Very short. As it stands, Rippy's bill would not allow for the recovery of non-economic damages -- pain and suffering, say, after your house blows up because of faulty furnace installation. A judge, rather than a jury, would determine if a contractor acted fraudulently or in bad faith. And it would change the level of evidence needed to prove bad faith -- before those treble damages that haven't been awarded in four years kick in -- from "clear and convincing" to "beyond a reasonable doubt."

House Minority Leader Jennifer Veiga has no doubt what's going on here. "This is a bad deal for consumers," she says. "For the last six years, we've addressed concerns raised by homebuilders and have been fair, without jeopardizing the rights of consumers...but this really curtails an individual's right to go out and try to seek damages."

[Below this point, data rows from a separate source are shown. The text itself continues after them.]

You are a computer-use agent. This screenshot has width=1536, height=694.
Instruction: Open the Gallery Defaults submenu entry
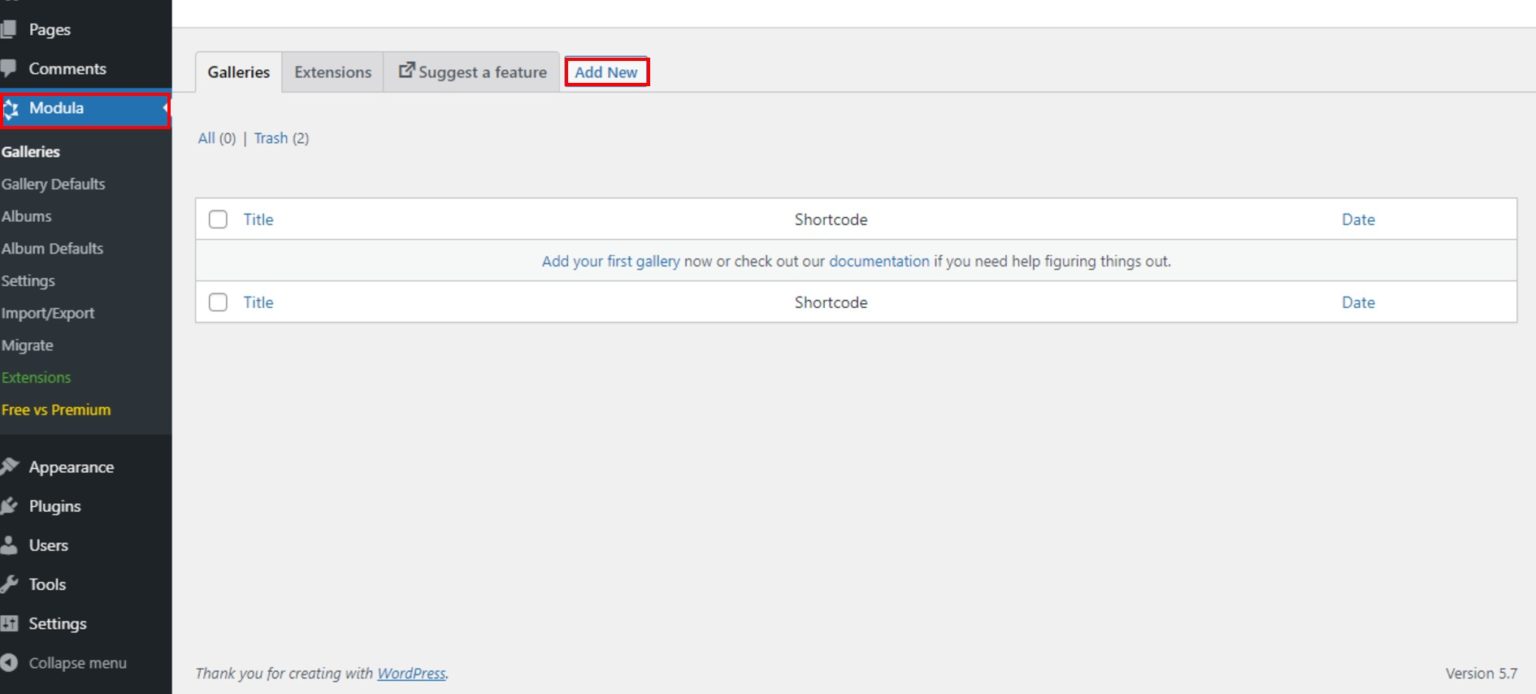coord(53,184)
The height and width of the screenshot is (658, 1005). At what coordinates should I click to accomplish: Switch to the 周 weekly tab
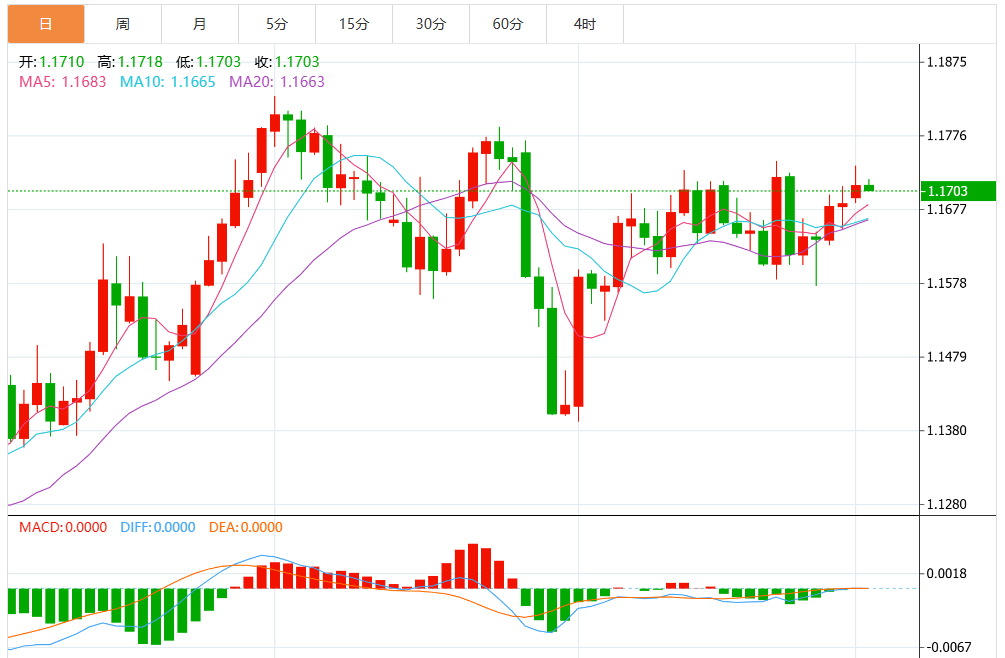(123, 24)
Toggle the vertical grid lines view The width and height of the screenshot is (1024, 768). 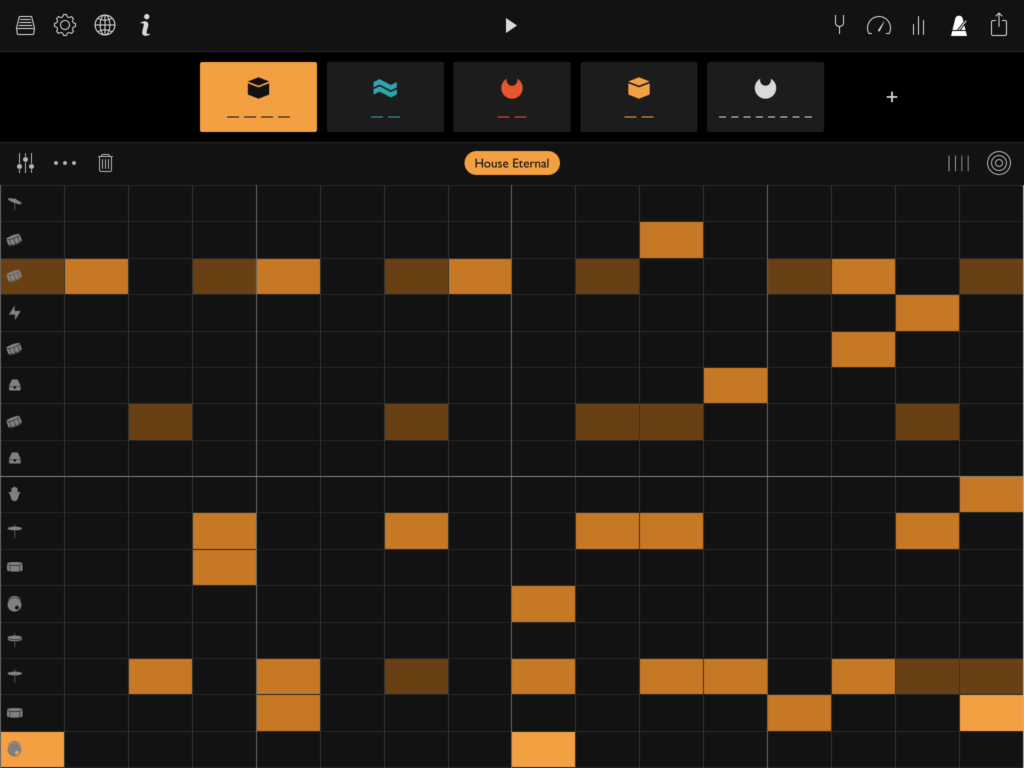click(x=958, y=163)
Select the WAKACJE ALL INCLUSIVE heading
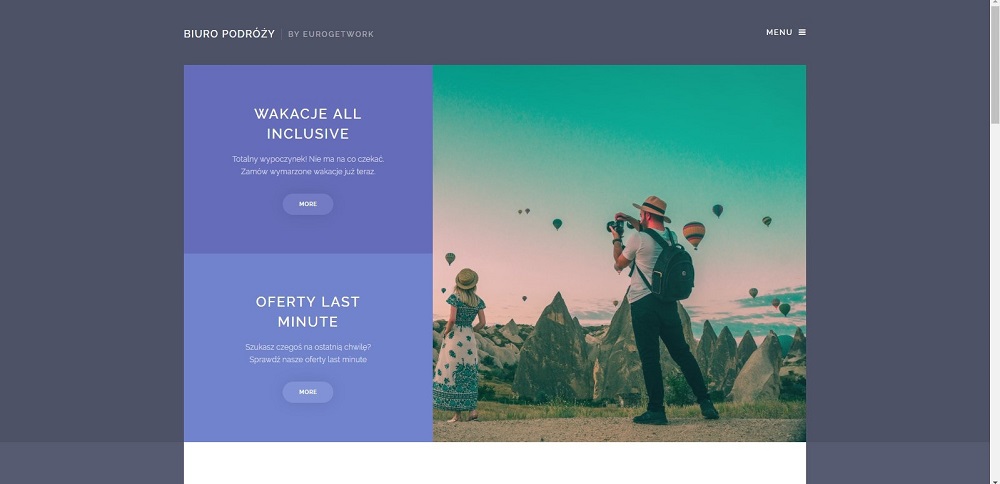This screenshot has height=484, width=1000. pyautogui.click(x=308, y=124)
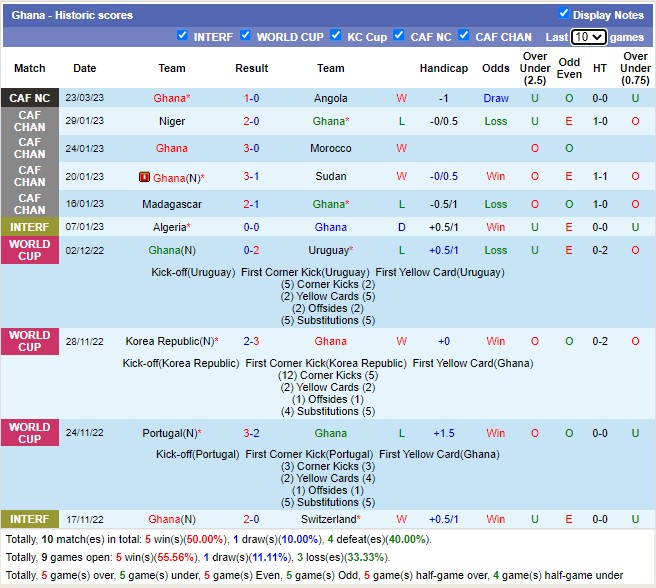
Task: Select the Madagascar team link
Action: pyautogui.click(x=172, y=204)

And not just on major construction projects, but minor ones, too. "The Consumer Protection Act gives kind of a hammer to hold people accountable," she says. "Now we no longer have the tool." Nor will municipalities or other government entities that have contracted with builders on construction projects.

The Republicans have taken a "bulldozer approach" in pushing through not just this legislation, but measures advocating automobile and health-insurance reforms, Veiga says. "From one debate to the next, people just have to be aware that their rights are being restricted here on a regular basis, and they're not getting much in return."

The common thread running through those debates is the high cost of insurance -- but no one's talking about the fact that insurance companies have taken a hit not because of the rare golf ball or McDonald's hot-coffee verdict, but because of bad investments in the stock market. And there have been no guarantees that insurance costs will go down if these measures are passed. In fact, in a newsletter to its members, the Colorado Association of Home Builders conceded that "it has been impossible to extract a definitive commitment from the insurance industry that they will come back into the market at a reasonable price if we pass our legislation."

For two decades, the legislature has passed bills responding to assorted insurance crises. Have any resulted in lower premiums?